Opened in 1966 as Bellevue College, its aim was to provide education for working adults in the area. By 1974 it had become the fourth largest private college in Nebraska and had added a gymnasium, student center, and library.  In 1977, Bellevue earned full accreditation from the North Central Association of Colleges and Secondary Schools. In the mid-1980s increasing competition from other colleges in the area, which had also begun catering to working adult students, created financial problems which nearly led to the college's closure. However, under its third president, John Muller, who took over in 1985, the college refocused, survived, and started to expand.

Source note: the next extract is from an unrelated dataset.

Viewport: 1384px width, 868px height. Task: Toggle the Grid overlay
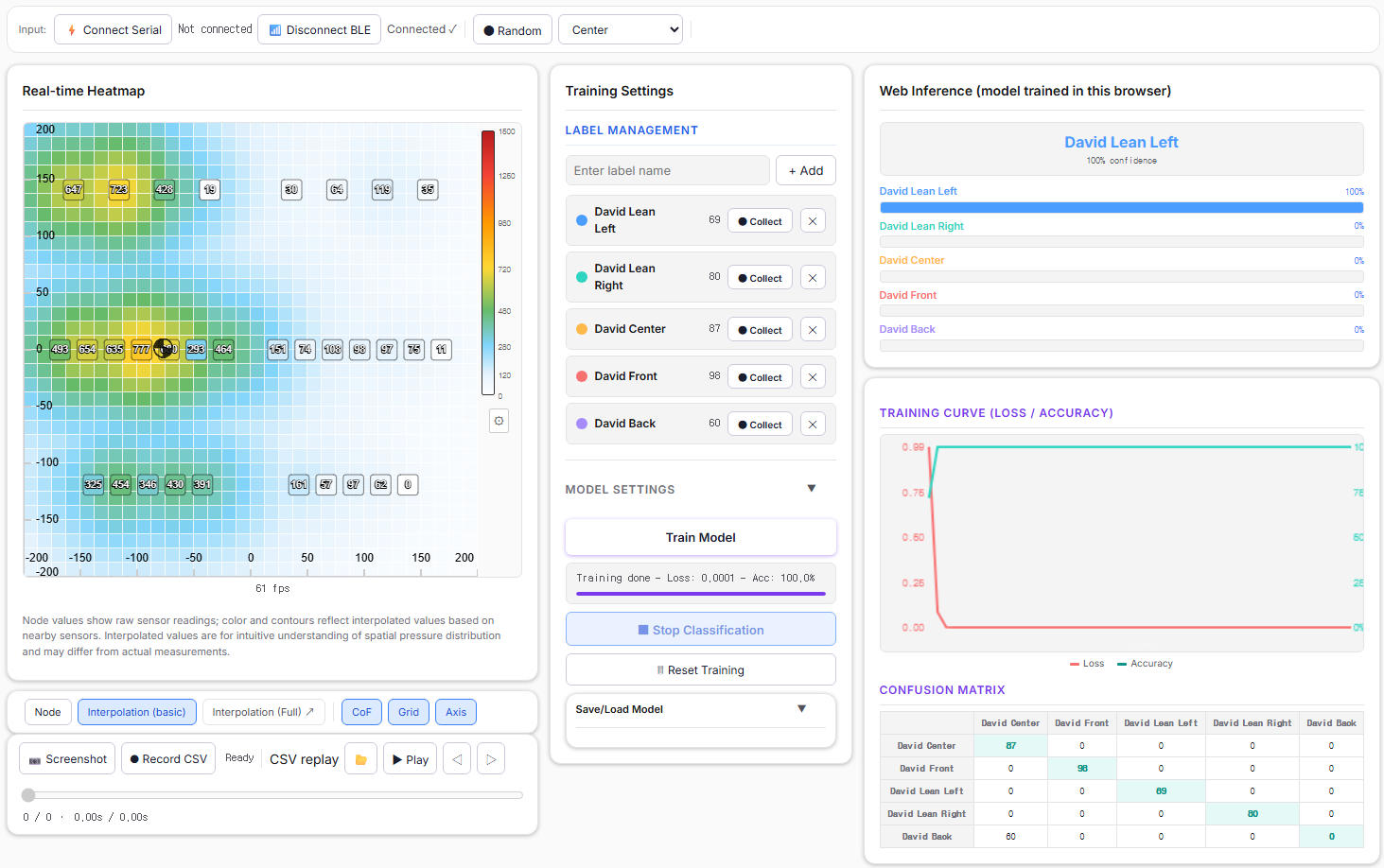pyautogui.click(x=409, y=712)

In 1987 the college began offering an accelerated bachelor's degree program and in 1990 began its first master's degree program. In 1994 Bellevue College became Bellevue University.

Presidents 
Mary Hawkins is the current and fourth president of Bellevue University.

Campus 
The university's main campus is in Bellevue, Nebraska. The campus expanded in the late 1990s and early 2000s with the opening of the Lozier Professional Center in west Omaha, the Riley Technology Center on the main campus, and the Lakeside Center. The library, humanities center, athletic center, and the student center were all renovated, and a new  Educational Services building was built to host classrooms, offices, and faculty space.

Academics
Bellevue University has over 10,000 students and numerous undergraduate and graduate programs including accelerated, cohort-based, in-class, and online. The school offers numerous bachelor's and master's degree programs, a Doctorate of Business Administration, and a Ph.D. in Human Capital Management.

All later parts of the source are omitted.